◆ **TASK TO COMPLETE**
Here are some entries; quote each one exactly.

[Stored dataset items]
= Beginning of Section =

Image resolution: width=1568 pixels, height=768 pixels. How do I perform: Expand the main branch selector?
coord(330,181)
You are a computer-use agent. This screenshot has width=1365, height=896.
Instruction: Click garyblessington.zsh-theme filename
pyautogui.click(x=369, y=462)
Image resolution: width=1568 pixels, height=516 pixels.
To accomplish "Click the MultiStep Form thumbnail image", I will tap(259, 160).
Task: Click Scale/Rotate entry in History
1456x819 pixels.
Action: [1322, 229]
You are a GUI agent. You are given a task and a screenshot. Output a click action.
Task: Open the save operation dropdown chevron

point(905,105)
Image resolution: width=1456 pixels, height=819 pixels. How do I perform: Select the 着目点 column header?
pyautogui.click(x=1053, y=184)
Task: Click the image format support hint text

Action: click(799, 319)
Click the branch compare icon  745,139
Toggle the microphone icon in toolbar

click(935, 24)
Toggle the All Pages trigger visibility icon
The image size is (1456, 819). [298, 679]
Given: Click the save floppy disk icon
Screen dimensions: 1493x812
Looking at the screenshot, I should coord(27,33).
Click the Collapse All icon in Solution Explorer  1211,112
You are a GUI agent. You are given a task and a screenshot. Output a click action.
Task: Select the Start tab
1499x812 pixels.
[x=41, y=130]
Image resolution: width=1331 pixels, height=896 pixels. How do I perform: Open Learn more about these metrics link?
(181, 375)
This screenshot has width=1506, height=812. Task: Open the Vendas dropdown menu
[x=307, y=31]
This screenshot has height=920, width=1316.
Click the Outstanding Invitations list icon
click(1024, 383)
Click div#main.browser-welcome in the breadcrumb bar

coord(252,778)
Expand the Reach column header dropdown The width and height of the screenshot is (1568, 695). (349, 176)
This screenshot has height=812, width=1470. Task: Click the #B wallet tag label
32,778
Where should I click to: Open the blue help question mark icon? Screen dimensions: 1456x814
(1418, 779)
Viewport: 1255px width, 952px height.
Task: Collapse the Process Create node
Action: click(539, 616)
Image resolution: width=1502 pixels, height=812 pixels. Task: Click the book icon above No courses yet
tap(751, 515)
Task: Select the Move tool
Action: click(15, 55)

= End of Section =

◆ **EXERCISE RESULT**
Image resolution: width=1568 pixels, height=768 pixels. How do I perform: Expand the main branch selector?
coord(330,181)
You are a computer-use agent. This screenshot has width=1365, height=896.
Instruction: Click garyblessington.zsh-theme filename
pyautogui.click(x=369, y=462)
Image resolution: width=1568 pixels, height=516 pixels.
To accomplish "Click the MultiStep Form thumbnail image", I will tap(259, 160).
Task: Click Scale/Rotate entry in History
1456x819 pixels.
Action: [1322, 229]
You are a GUI agent. You are given a task and a screenshot. Output a click action.
Task: Open the save operation dropdown chevron

point(905,105)
Image resolution: width=1456 pixels, height=819 pixels. How do I perform: Select the 着目点 column header?
pyautogui.click(x=1053, y=184)
Task: Click the image format support hint text

Action: click(799, 319)
Click the branch compare icon  745,139
Toggle the microphone icon in toolbar

click(935, 24)
Toggle the All Pages trigger visibility icon
The image size is (1456, 819). [298, 679]
Given: Click the save floppy disk icon
Screen dimensions: 1493x812
Looking at the screenshot, I should coord(27,33).
Click the Collapse All icon in Solution Explorer  1211,112
You are a GUI agent. You are given a task and a screenshot. Output a click action.
Task: Select the Start tab
1499x812 pixels.
[x=41, y=130]
Image resolution: width=1331 pixels, height=896 pixels. How do I perform: Open Learn more about these metrics link?
(181, 375)
This screenshot has width=1506, height=812. Task: Open the Vendas dropdown menu
[x=307, y=31]
This screenshot has height=920, width=1316.
Click the Outstanding Invitations list icon
click(1024, 383)
Click div#main.browser-welcome in the breadcrumb bar

coord(252,778)
Expand the Reach column header dropdown The width and height of the screenshot is (1568, 695). (349, 176)
This screenshot has height=812, width=1470. Task: Click the #B wallet tag label
32,778
Where should I click to: Open the blue help question mark icon? Screen dimensions: 1456x814
(1418, 779)
Viewport: 1255px width, 952px height.
Task: Collapse the Process Create node
Action: click(539, 616)
Image resolution: width=1502 pixels, height=812 pixels. Task: Click the book icon above No courses yet
tap(751, 515)
Task: Select the Move tool
Action: click(15, 55)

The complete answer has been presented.